Matthew 9:9 And as Jesus passed on from there, He saw a man, called Matthew, sitting in the tax office; and He said to him, "Follow Me!" And he rose, and followed Him.
Matthew 9:27 And as Jesus passed on from there, two blind men followed Him, crying out, and saying, "Have mercy on us, Son of David!"
NET Bible note: Have mercy on us is a request for healing. It is not owed to the men. They simply ask for God's kind grace. There was a tradition in Judaism that the Son of David (Solomon) had great powers of healing (Josephus, Ant. 8.2.5 [8.42—49]). (NET Bible)
Matthew 20:30 And behold, two blind men sitting by the road, hearing that Jesus was passing by, cried out, saying, "Lord, have mercy on us, Son of David!"
Mark 1:16 And as He was going along by the Sea of Galilee, He saw Simon and Andrew, the brother of Simon, casting a net in the sea; for they were fishermen.
NET Bible note: This is a parenthetical comment by the author. he tax booth was a booth located on the edge of a city or town to collect taxes for trade. There was a tax booth in Capernaum, which was on the trade route from Damascus to Galilee and the Mediterranean. The "taxes" were collected on produce and goods brought into the area for sale, and were a sort of "sales tax" paid by the seller but obviously passed on to the purchaser in the form of increased prices (L&N 57.183). It was here that Jesus met Levi (also named Matthew [see Matt 9:9]) who was ultimately employed by the Romans, though perhaps more directly responsible to Herod Antipas. It was his job to collect taxes for Rome and he was thus despised by Jews who undoubtedly regarded him as a traitor. (NET Bible)
Mark 2:14 And as He passed by, He saw Levi the son of Alphaeus sitting in the tax office, and He said to him, "Follow Me!" And he rose and followed Him.
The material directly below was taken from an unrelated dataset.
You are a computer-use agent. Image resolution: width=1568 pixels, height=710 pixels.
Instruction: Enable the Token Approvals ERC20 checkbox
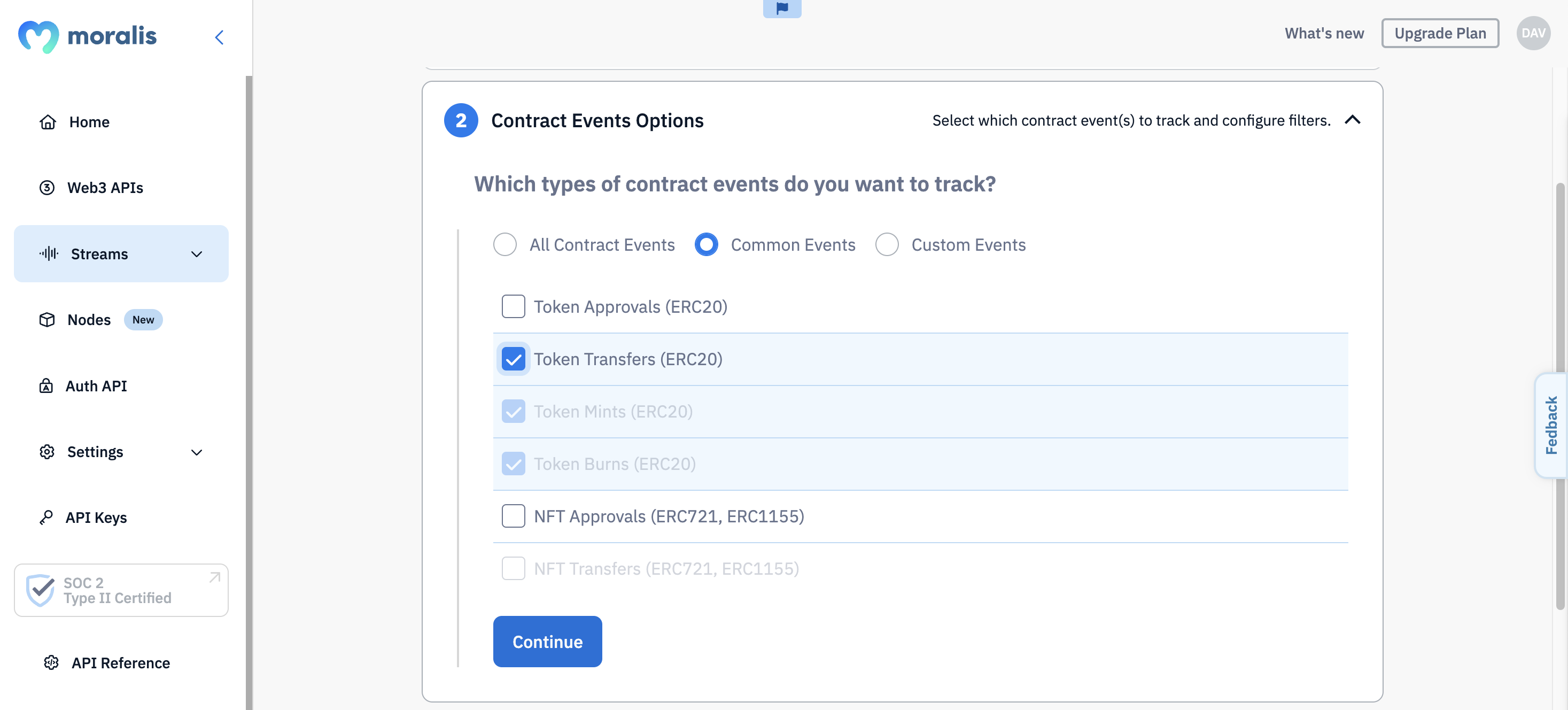pyautogui.click(x=513, y=306)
NET Bible note: There was a tax booth in Capernaum, which was on the trade route from Damascus to Galilee and the Mediterranean. The "taxes" were collected on produce and goods brought into the area for sale, and were a sort of "sales tax" paid by the seller but obviously passed on to the purchaser in the form of increased prices (L&N 57.183). It was here that Jesus met Levi (also named Matthew [see Mt 9:9]) who was ultimately employed by the Romans, though perhaps more directly responsible to Herod Antipas. It was his job to collect taxes for Rome and he was thus despised by Jews who undoubtedly regarded him as a traitor. (NET Bible)
Mark 15:21 And they pressed into service (conscripted) a passer-by coming from the country, Simon of Cyrene (the father of Alexander and Rufus), to bear His cross.
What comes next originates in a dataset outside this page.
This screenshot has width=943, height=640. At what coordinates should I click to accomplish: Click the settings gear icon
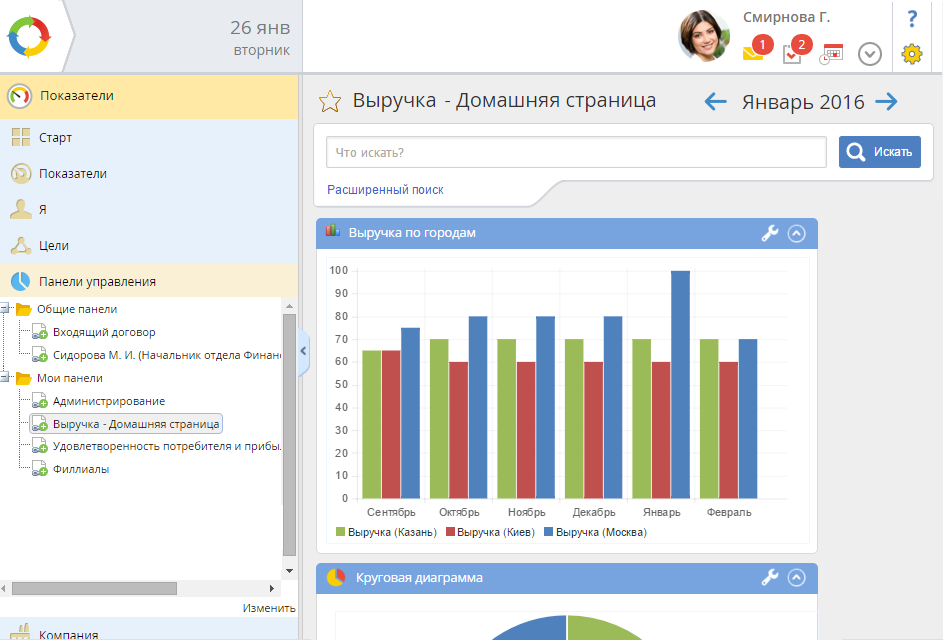911,54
NET Bible note: Jesus was beaten severely with a whip before this (the prelude to crucifixion, known to the Romans as verberatio, mentioned in Mt 27:26, Mk 15:15, Jn 19:1), so he would have been weak from trauma and loss of blood. Apparently He was unable to bear the cross Himself, so Simon was conscripted to help (in all probability this was only the crossbeam, called in Latin the patibulum, since the upright beam usually remained in the ground at the place of execution). Cyrene was located in North Africa where Tripoli is today. Nothing more is known about this Simon. (NET Bible)
John 9:1 And as He passed by, He saw a man blind from birth.
NET Bible note: Since there is no break with John 8, Jesus is presumably still in Jerusalem, and presumably not still in the temple area. The events of John 9 fall somewhere between the feast of Tabernacles (John 7:2) and the feast of the Dedication (John 10:22). But in the author’s narrative the connection exists - the incident recorded in chap. 9 (along with the ensuing debates with the Pharisees) serves as a real-life illustration of the claim Jesus made in 8:12, I am the light of the world. This is in fact the probable theological motivation behind the juxtaposition of these two incidents in the narrative. The second serves as an illustration of the first, and as a concrete example of the victory of light over darkness. One other thing which should be pointed out about the miracle recorded in John 9 is its messianic significance. In the OT it is God himself who is associated with the giving of sight to the blind (Ex4:11, Ps 146:8). In a number of passages in Isa 29:18, 35:5, 42:7 it is considered to be a messianic activity. (NET Bible)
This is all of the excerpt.